About this exercise
Please find the lines in the entries below that contain the word "Given", and copy each one.
____
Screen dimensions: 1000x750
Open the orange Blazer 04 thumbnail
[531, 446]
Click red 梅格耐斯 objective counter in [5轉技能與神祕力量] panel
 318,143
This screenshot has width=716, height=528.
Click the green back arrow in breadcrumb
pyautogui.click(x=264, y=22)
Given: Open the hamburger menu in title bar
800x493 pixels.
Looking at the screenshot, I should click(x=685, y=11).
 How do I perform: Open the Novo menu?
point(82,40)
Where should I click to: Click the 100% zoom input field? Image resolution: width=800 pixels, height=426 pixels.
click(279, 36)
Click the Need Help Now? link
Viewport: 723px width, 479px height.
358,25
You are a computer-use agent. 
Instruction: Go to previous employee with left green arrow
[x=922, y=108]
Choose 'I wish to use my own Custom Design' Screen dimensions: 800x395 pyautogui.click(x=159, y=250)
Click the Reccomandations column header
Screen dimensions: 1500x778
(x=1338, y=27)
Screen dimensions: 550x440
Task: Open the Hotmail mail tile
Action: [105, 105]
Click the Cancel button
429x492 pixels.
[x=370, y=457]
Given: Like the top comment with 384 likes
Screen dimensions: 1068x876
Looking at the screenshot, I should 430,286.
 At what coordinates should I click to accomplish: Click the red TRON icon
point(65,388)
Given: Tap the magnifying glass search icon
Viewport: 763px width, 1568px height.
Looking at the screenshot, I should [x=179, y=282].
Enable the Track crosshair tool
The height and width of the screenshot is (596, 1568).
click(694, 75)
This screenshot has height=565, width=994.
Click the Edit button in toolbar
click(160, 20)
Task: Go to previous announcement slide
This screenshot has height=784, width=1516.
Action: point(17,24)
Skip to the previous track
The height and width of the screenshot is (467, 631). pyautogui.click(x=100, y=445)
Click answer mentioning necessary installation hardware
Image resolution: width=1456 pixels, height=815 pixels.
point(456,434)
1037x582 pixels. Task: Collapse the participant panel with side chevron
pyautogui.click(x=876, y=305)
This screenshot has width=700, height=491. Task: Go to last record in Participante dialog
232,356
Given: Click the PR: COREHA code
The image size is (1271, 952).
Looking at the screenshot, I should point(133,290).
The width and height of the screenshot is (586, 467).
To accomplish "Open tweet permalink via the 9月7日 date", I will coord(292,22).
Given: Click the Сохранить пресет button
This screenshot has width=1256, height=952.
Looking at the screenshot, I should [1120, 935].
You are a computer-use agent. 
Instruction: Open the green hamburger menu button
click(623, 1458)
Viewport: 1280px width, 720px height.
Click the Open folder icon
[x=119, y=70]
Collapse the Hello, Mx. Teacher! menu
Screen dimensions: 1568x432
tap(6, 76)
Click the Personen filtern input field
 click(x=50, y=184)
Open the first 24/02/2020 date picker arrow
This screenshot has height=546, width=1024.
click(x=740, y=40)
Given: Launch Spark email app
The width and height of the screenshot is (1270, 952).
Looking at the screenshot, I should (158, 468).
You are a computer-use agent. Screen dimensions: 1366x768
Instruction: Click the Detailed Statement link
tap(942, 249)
____
Task answer
Given: Open the hamburger menu in title bar
Given: Like the top comment with 384 likes
Given: Tap the magnifying glass search icon
Given: Click the PR: COREHA code
Given: Click the Сохранить пресет button
Given: Launch Spark email app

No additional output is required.